**Selected extract:**
'Pioneer' is an overused word, but Rudall Hayward’s claim to the title is strong. He was directing and shooting feature films in New Zealand in the 1920s, an age when movies were usually made by people in — or visiting from — other lands. A half century later his final movie To Love a Māori (1972), made in partnership with second wife Ramai, became the first colour feature directed by New Zealanders on home soil.
Hayward was an ambitious, prolific and publicity-savvy filmmaker. On top of short comedies, educational films and newsreels, his long career encompasses seven features. Four of his movies were completed before the arrival of talkies, more than any silent director working in New Zealand.
The feature films often explore historical conflicts between Māori and Pākehā. Writers Sam Edwards and Stuart Murray argue that the features are Hayward’s major achievements — the place where he “visualized and examined many of the myths that underpin New Zealand society and history”. Author Annabel Cooper argues that his three features about the New Zealand Wars "tell a national story with emblematic figures who embody national virtues and bring peace out of conflict. Each film was made at a pivotal moment of nationhood in New Zealand". Author Deborah Shepard adds that these early films display “a sensitivity and political awareness of Māori history” well beyond Hayward's Pākehā contemporaries.
Hayward was born in Wolverhampton England on 4 July 1900, to a family with a long history as touring performers and entrepreneurs. At age four Rudall arrived in New Zealand, and the family began three years touring Australasia with a variety show, which included early film screenings. The family's home base was Waihi, where the rowdy billiard room was often packed with musicians, politicians and "cranks of every colour and creed".
In 1909 his father Rudall and uncle bought Auckland’s Royal Albert Hall, and turned it into a cinema. By 1912 Hayward’s Picture Enterprises ran at least 14 movie theatres across New Zealand; Rudall junior began learning the projectionist’s ropes at age nine.
He went on to spend two years studying electricity at Waihi’s School of Mines, then began working in films — seemingly to the chagrin of his family, who knew that distributing movies made more financial sense than making them. Hayward worked for a visiting Australian director — "painting the legs of an Australian actress" to make her look Māori, for 1921 movie The Betrayer — and spent time in Australia.
Queen Street theatres showed no interest in Hayward’s first film, two-reel comedy The Bloke from Freeman’s Bay (1921). Hayward recalled his uncle Henry offering money to burn it, in order to preserve the family name. Hayward persuaded an aunt to run it in her Ponsonby cinema, postering every space he could. After calling the police and complaining about crowds, he helped create newspaper headlines, ensuring more screenings.
As a child, Hayward had been inspired by the writings of historian James Cowan. Later he would return often to Cowan’s work for filmic inspiration, having realised New Zealand’s history offered material as dramatic as any Hollywood western. "I decided to capture some of the wild history of our beginnings on a strip of celluloid film, and immediately, while there were still people alive who remembered the period accurately."

**Dataset excerpts:**
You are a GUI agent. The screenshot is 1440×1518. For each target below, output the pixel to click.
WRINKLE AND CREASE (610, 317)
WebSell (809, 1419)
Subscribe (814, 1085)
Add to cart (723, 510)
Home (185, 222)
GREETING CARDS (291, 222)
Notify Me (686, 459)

**Goal:** List every writer or author whose assessment of Hayward's films the Rudall Hayward profile quotes.

**Exercise result:** Sam Edwards, Stuart Murray, Annabel Cooper, Deborah Shepard